Repeat the data exactly, with every line included.

→ **Stored records**:
*** Block opens ***

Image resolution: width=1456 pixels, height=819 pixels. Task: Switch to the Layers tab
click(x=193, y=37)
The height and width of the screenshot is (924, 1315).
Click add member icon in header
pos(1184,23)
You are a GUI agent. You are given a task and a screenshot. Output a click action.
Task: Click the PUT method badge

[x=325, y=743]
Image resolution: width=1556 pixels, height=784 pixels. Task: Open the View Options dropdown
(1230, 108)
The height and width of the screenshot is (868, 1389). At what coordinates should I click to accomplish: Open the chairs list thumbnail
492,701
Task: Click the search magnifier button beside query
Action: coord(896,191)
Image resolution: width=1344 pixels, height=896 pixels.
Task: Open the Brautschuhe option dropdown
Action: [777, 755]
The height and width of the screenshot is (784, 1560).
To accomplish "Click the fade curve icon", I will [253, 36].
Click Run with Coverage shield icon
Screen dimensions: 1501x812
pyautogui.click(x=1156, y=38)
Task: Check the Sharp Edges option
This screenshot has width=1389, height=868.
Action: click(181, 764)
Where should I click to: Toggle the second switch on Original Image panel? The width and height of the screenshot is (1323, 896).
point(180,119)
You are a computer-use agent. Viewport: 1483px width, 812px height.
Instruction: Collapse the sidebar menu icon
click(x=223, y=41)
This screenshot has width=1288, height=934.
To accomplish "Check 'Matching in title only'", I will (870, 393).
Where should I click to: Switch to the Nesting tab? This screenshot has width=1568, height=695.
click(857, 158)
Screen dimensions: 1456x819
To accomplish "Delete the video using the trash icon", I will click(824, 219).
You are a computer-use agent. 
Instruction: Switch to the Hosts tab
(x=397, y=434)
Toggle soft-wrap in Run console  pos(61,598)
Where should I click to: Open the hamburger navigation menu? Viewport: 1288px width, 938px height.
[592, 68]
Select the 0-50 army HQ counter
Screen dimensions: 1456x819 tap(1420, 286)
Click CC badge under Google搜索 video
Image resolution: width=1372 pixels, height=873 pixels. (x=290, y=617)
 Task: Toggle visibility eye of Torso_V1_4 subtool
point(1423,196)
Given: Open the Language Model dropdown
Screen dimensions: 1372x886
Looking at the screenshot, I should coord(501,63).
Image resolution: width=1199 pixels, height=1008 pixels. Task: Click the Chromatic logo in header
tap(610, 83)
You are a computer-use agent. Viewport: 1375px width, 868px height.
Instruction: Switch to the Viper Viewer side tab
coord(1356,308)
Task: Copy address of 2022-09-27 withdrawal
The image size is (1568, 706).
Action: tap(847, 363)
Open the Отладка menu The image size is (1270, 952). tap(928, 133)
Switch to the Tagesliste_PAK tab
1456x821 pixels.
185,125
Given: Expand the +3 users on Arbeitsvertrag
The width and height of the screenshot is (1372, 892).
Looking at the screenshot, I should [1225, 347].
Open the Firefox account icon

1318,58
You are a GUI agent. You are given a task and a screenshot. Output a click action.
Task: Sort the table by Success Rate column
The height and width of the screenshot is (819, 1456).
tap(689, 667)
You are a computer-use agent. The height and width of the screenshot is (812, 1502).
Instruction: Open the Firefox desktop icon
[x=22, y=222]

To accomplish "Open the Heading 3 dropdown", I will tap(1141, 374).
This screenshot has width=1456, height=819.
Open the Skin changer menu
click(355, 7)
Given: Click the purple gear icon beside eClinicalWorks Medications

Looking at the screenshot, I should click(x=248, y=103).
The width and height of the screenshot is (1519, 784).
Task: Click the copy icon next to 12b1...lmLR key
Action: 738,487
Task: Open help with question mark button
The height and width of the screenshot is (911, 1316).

*** Block closes ***

→ **Worked solution**:
Image resolution: width=1456 pixels, height=819 pixels. Task: Switch to the Layers tab
click(x=193, y=37)
The height and width of the screenshot is (924, 1315).
Click add member icon in header
pos(1184,23)
You are a GUI agent. You are given a task and a screenshot. Output a click action.
Task: Click the PUT method badge

[x=325, y=743]
Image resolution: width=1556 pixels, height=784 pixels. Task: Open the View Options dropdown
(1230, 108)
The height and width of the screenshot is (868, 1389). At what coordinates should I click to accomplish: Open the chairs list thumbnail
492,701
Task: Click the search magnifier button beside query
Action: coord(896,191)
Image resolution: width=1344 pixels, height=896 pixels.
Task: Open the Brautschuhe option dropdown
Action: [777, 755]
The height and width of the screenshot is (784, 1560).
To accomplish "Click the fade curve icon", I will [253, 36].
Click Run with Coverage shield icon
Screen dimensions: 1501x812
pyautogui.click(x=1156, y=38)
Task: Check the Sharp Edges option
This screenshot has width=1389, height=868.
Action: click(181, 764)
Where should I click to: Toggle the second switch on Original Image panel? The width and height of the screenshot is (1323, 896).
point(180,119)
You are a computer-use agent. Viewport: 1483px width, 812px height.
Instruction: Collapse the sidebar menu icon
click(x=223, y=41)
This screenshot has width=1288, height=934.
To accomplish "Check 'Matching in title only'", I will (870, 393).
Where should I click to: Switch to the Nesting tab? This screenshot has width=1568, height=695.
click(857, 158)
Screen dimensions: 1456x819
To accomplish "Delete the video using the trash icon", I will click(824, 219).
You are a computer-use agent. 
Instruction: Switch to the Hosts tab
(x=397, y=434)
Toggle soft-wrap in Run console  pos(61,598)
Where should I click to: Open the hamburger navigation menu? Viewport: 1288px width, 938px height.
[592, 68]
Select the 0-50 army HQ counter
Screen dimensions: 1456x819 tap(1420, 286)
Click CC badge under Google搜索 video
Image resolution: width=1372 pixels, height=873 pixels. (x=290, y=617)
 Task: Toggle visibility eye of Torso_V1_4 subtool
point(1423,196)
Given: Open the Language Model dropdown
Screen dimensions: 1372x886
Looking at the screenshot, I should coord(501,63).
Image resolution: width=1199 pixels, height=1008 pixels. Task: Click the Chromatic logo in header
tap(610, 83)
You are a computer-use agent. Viewport: 1375px width, 868px height.
Instruction: Switch to the Viper Viewer side tab
coord(1356,308)
Task: Copy address of 2022-09-27 withdrawal
The image size is (1568, 706).
Action: tap(847, 363)
Open the Отладка menu The image size is (1270, 952). tap(928, 133)
Switch to the Tagesliste_PAK tab
1456x821 pixels.
185,125
Given: Expand the +3 users on Arbeitsvertrag
The width and height of the screenshot is (1372, 892).
Looking at the screenshot, I should [1225, 347].
Open the Firefox account icon

1318,58
You are a GUI agent. You are given a task and a screenshot. Output a click action.
Task: Sort the table by Success Rate column
The height and width of the screenshot is (819, 1456).
tap(689, 667)
You are a computer-use agent. The height and width of the screenshot is (812, 1502).
Instruction: Open the Firefox desktop icon
[x=22, y=222]

To accomplish "Open the Heading 3 dropdown", I will tap(1141, 374).
This screenshot has width=1456, height=819.
Open the Skin changer menu
click(355, 7)
Given: Click the purple gear icon beside eClinicalWorks Medications

Looking at the screenshot, I should click(x=248, y=103).
The width and height of the screenshot is (1519, 784).
Task: Click the copy icon next to 12b1...lmLR key
Action: 738,487
Task: Open help with question mark button
The height and width of the screenshot is (911, 1316).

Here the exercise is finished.